In this context, David Morley’s The Invisible Kings is an important collection of poetry. In the standout poem, Kings, the speaker opens by saying: ‘I beg of you believe in the Kings, the blacksmiths’ tribe, the Boorgoodjìdes / made up of the tamar, true twisters of sàstra, sras or srastrakàni // who jam the jagged srast in the jaws, the chamàhoolya, / of their kerpèdy, and ply it, plume it’. On an initial reading, Morley’s request not to rely too heavily on the glossary and to read at a canter seems a tall order but you soon realise that the Romani words he includes are the echoes of his English. It becomes possible to read with the speaker as your guide. Alliteration also serves to link Romani and English, whilst lending the poem the mythic qualities of Beowulf and Sir Gawain and the Green Knight. Morley’s decision weaves Romani culture deep into the fabric of the English language. Despite its initial strangeness, this is a poetry of unity and not of leering mockery (Morley is part Romani).
In his translation of verses from the Song of Solomon, Song of Songs, Morley’s alliterative technique evokes his Hebrew source. ‘I am black, but comely, O ye daughters of Jerusalem, as the katòoni of Kedar, as the perdès of Solomon’. For anyone doubting the astonishing richness of Romani culture, history and language, the word perdès (curtain) points to its Hindu origin somewhere around 250 BC (look at the presentation of Purdah, the segregation of women, in Forster’s A Passage to India). There’s a playfulness here too: ‘gypsy’ in English points to the erroneous belief that they came here from Egypt (some gypsies refer to themselves as Pharaoh’s people) and the Song of Solomon dates from the period following the Jews’ bondage in Egypt.
Morley could have focussed exclusively upon the criminally marginalised Romani but, in Ludus Coventriae, his decision to dramatise Coventry’s staging of the Mystery Plays and blitz on the 14th November, 1941, serves to illustrate that, throughout history, the lives of common men amount to very little. Morley, working with the financial records for the plays, adds ordinary life and breath: ‘• Item payd to the Mother of Death / • Item payd ffor a peyre of gloves ffor God / • Payd up also for the gybbyt of Jeiȝe / • Item payd to Mr Fawston for hangyng Judas / • Item paid to Mr Fawston for his Coc-crowyng’. In his biography of London, Peter Ackroyd wonders whether places, roads, streets have a persistent character throughout history and, on the night of the blitz, two invisible radio beams transmitted from mainland Europe formed a cross in the sky above the city. Morley writes that ‘Out of desert, from the hard stone / three air raid wardens run, three kings / late up with pick, spade, lantern, / tracing the star of each explosion and making there’.

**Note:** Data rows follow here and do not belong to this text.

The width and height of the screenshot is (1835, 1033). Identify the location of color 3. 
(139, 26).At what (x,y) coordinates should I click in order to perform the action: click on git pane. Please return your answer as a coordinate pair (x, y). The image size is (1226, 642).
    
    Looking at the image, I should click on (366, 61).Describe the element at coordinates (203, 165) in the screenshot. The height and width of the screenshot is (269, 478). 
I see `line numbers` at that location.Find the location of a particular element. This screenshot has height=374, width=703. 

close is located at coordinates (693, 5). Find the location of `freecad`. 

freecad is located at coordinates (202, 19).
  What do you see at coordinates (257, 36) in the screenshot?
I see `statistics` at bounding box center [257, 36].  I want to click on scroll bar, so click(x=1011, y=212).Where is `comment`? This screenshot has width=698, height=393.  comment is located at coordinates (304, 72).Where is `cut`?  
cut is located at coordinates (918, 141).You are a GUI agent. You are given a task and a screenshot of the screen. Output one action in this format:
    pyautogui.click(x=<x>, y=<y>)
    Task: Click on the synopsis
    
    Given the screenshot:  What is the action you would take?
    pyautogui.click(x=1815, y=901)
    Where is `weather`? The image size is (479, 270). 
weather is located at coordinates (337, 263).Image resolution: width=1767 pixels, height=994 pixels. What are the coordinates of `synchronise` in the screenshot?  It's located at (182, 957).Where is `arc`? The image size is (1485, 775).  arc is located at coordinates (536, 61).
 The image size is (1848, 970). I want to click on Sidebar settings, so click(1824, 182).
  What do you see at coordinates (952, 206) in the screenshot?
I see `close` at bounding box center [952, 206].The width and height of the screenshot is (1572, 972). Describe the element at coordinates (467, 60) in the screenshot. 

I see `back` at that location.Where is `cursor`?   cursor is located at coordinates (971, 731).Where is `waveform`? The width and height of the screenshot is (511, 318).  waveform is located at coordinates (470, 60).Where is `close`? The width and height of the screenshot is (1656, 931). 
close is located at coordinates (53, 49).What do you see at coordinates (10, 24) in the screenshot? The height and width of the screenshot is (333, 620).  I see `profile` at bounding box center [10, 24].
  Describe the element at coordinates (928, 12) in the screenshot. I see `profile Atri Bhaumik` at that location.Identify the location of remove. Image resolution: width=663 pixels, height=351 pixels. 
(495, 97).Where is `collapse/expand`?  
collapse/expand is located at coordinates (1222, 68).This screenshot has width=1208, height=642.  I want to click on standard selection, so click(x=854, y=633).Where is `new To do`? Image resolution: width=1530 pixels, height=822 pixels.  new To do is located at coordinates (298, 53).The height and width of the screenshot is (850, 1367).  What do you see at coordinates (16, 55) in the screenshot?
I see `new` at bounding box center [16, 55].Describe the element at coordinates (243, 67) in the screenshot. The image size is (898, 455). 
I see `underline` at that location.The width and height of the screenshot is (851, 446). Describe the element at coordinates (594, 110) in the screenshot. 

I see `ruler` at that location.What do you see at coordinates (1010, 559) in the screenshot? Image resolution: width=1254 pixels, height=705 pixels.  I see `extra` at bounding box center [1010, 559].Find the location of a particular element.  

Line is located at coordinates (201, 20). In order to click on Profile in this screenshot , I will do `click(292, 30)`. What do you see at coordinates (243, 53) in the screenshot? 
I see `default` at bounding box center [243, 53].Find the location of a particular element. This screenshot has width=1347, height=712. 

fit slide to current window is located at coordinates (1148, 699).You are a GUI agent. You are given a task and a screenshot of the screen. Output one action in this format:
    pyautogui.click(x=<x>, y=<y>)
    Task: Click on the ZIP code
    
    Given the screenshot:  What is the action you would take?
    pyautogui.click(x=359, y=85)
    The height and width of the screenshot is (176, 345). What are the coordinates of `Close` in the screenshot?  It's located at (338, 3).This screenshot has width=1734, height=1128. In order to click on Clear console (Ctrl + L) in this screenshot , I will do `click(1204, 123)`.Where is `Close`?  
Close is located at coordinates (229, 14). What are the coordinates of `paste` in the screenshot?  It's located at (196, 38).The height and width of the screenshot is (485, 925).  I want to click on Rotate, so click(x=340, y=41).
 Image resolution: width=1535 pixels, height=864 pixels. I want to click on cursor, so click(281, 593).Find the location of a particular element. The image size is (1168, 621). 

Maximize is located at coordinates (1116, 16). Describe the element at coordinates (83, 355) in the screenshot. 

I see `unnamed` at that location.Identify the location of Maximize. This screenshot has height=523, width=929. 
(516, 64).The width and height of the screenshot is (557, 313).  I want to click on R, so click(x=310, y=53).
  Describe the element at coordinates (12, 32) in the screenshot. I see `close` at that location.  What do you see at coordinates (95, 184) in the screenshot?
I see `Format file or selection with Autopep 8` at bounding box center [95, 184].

I bought The Invisible Kings on its publication in 2007 and, at the time, I was just interested to read a few words of Romani. However, the flavour of the past five years makes this collection feel far more important. At worst, the mess surrounding the Dale Farm eviction characterises gypsies as trouble: a focus for a militant insurgency of professional demonstrators. At best, the Gypsy Wedding phenomenon presents them as women hating, bare-knuckled thugs, redeemed only by the televisual qualities of their kitsch bridal fashions. The Invisible Kings is an essential antidote to television’s cruel parody of a culture with a language older than our own.